Requirement. Could you retype exactly the line containing "This screenshot has height=439, width=1000." and every line after it in the data below, leaving out the pictures?

(Stored records)
* * *
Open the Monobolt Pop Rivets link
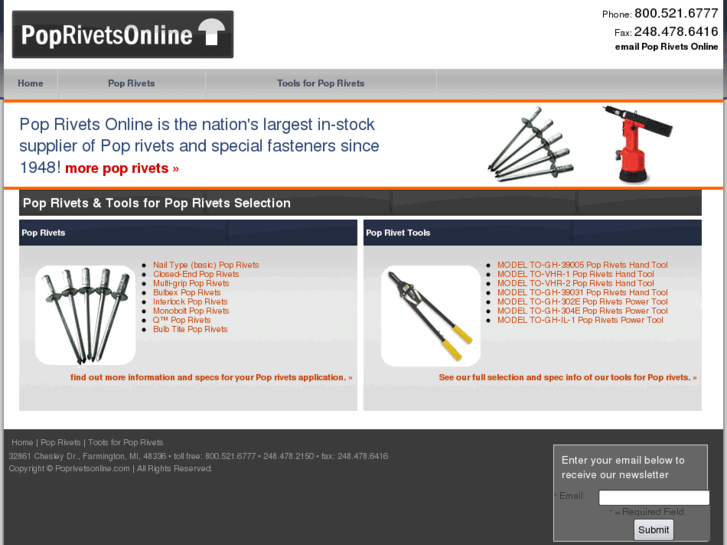 191,311
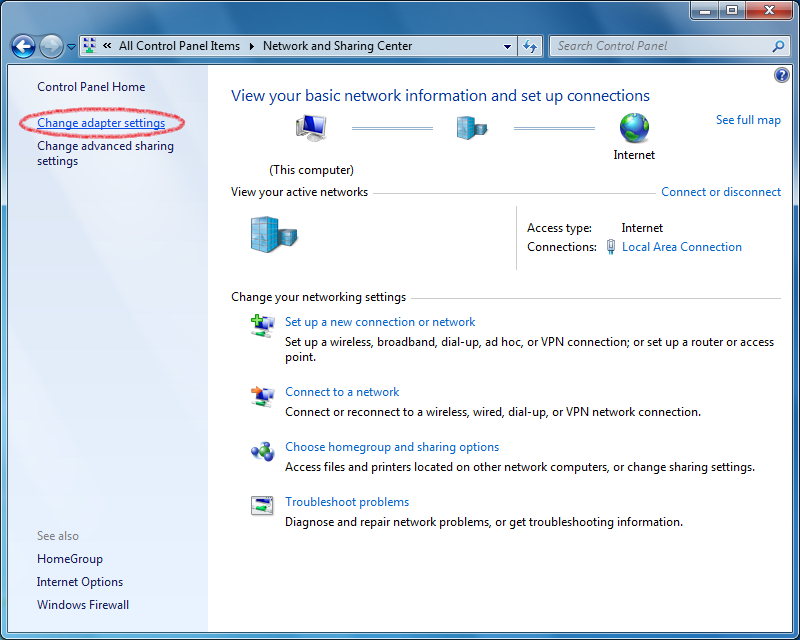The width and height of the screenshot is (800, 640).
Task: Click the refresh button beside address bar
Action: pos(531,46)
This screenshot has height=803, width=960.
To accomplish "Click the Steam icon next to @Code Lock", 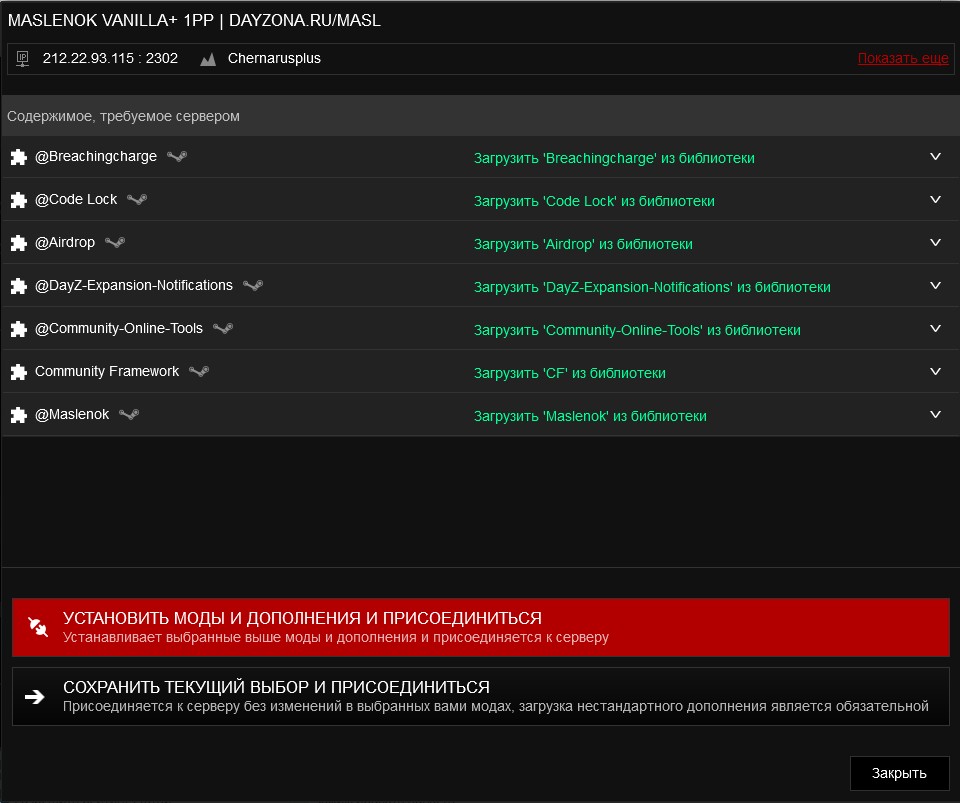I will (x=137, y=200).
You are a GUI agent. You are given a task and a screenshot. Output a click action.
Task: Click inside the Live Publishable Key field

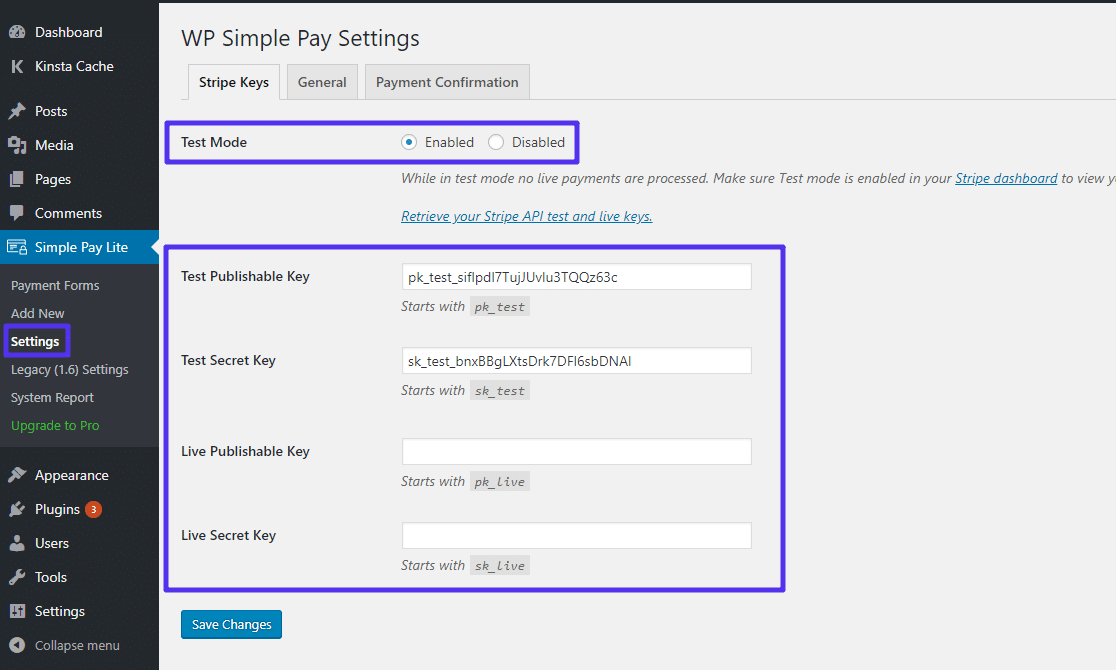576,451
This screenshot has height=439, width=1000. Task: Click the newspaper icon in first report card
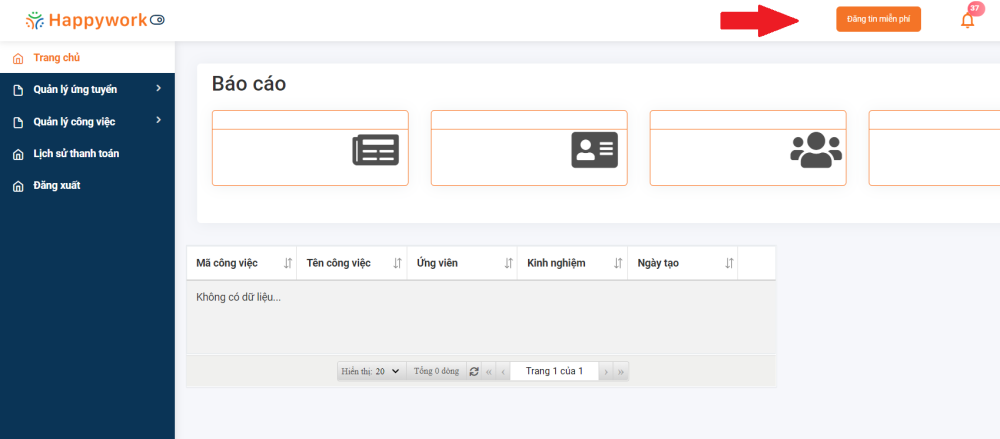376,150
* * *
Result of this task.
This screenshot has height=439, width=1000. Task: Click the newspaper icon in first report card
376,150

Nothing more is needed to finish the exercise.